Casualty Type: Commonwealth War Dead
Grave/Memorial Reference: Panel 83 to 85.
Memorial: LOOS MEMORIAL

Name: Sidney Butler
Birth Place: Kidlington, Oxon
Residence: Oxford
Death Date: 19 Jul 1916
Enlistment Location: Kidlington, Oxon
Rank: Private
Regiment: Oxfordshire and Buckinghamshire Light Infantry
Battalion: 2/4th Battalion.
Number: 202028
Type of Casualty: Killed in action
Theater of War: Aldershot

Is Sidney related to the Butlers below?

Ernest James BUTLER (c.1895–1916)

Ernest James Butler was born in Oxford in c.1895, the son of James Butler (born in Kidlington in c.1872/3) and his wife Emily Jakeman Bryan (born in Headington on 11 October 1869 and baptised at St Andrew’s Church on 28 November 1869; she was the illegitimate daughter of Sarah Bryan, who obtained an order of affiliation against George Jakeman on 22 January 1870).

Ernest’s parents were married in Kidlington on 4 June 1892 and had three children:

* Percival Butler (born in Kidlington in the last quarter of 1893)
* Ernest James Butler (born in Oxford in the last quarter of 1895)
* Sidney Butler (born in Oxford in the first quarter of 1900).

Ernest’s father was a cattle man on a farm in Kidlington until at least 1901.

Provided material =
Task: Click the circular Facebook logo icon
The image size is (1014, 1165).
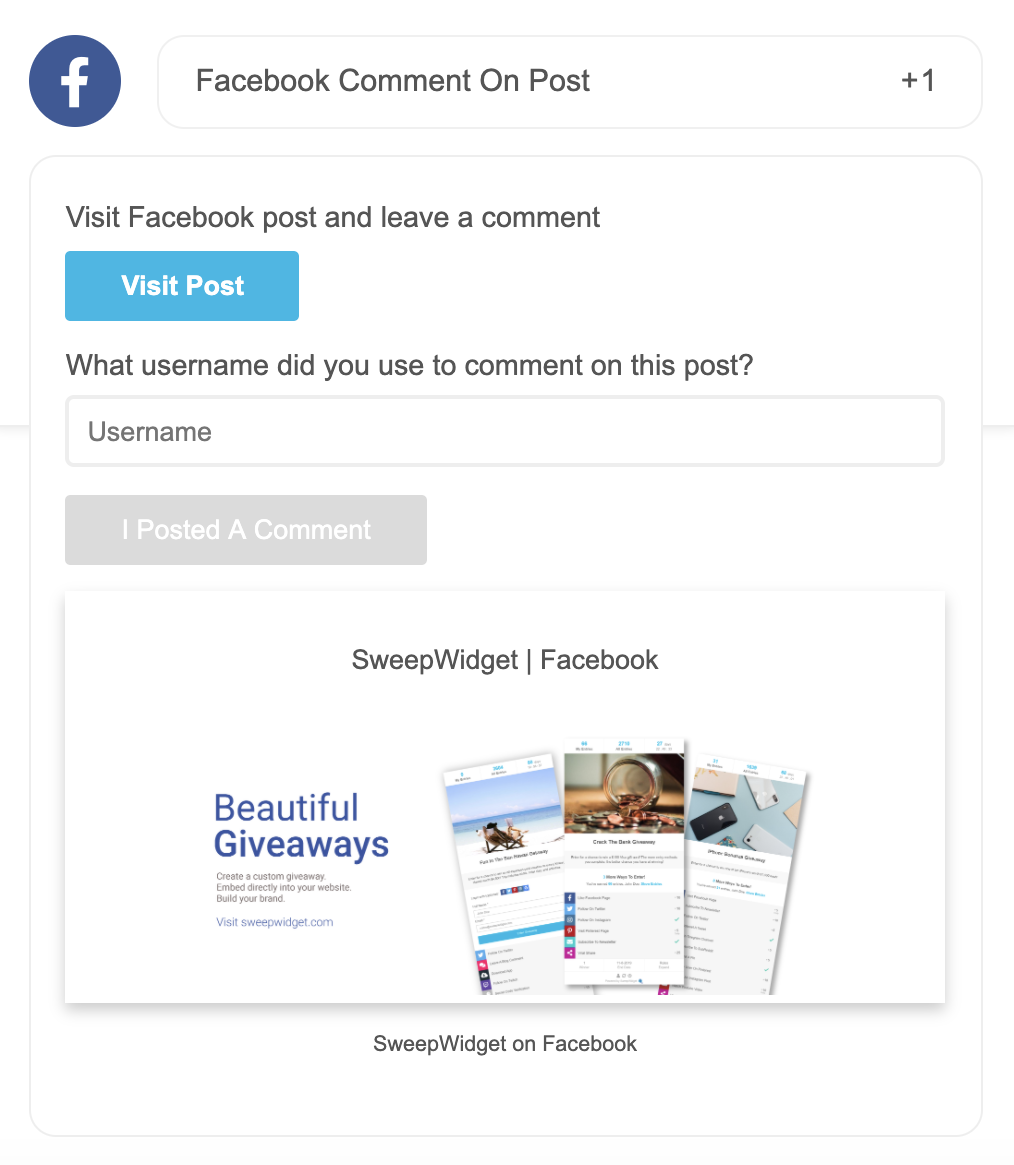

Given exercise = Using the Butler family history, explain in one to three sentences what it says about the parentage of Emily Jakeman Bryan.

Task result = Emily Jakeman Bryan was the illegitimate daughter of Sarah Bryan. She was born in Headington on 11 October 1869 and baptized at St Andrew's Church on 28 November 1869, and Sarah Bryan obtained an order of affiliation against George Jakeman on 22 January 1870.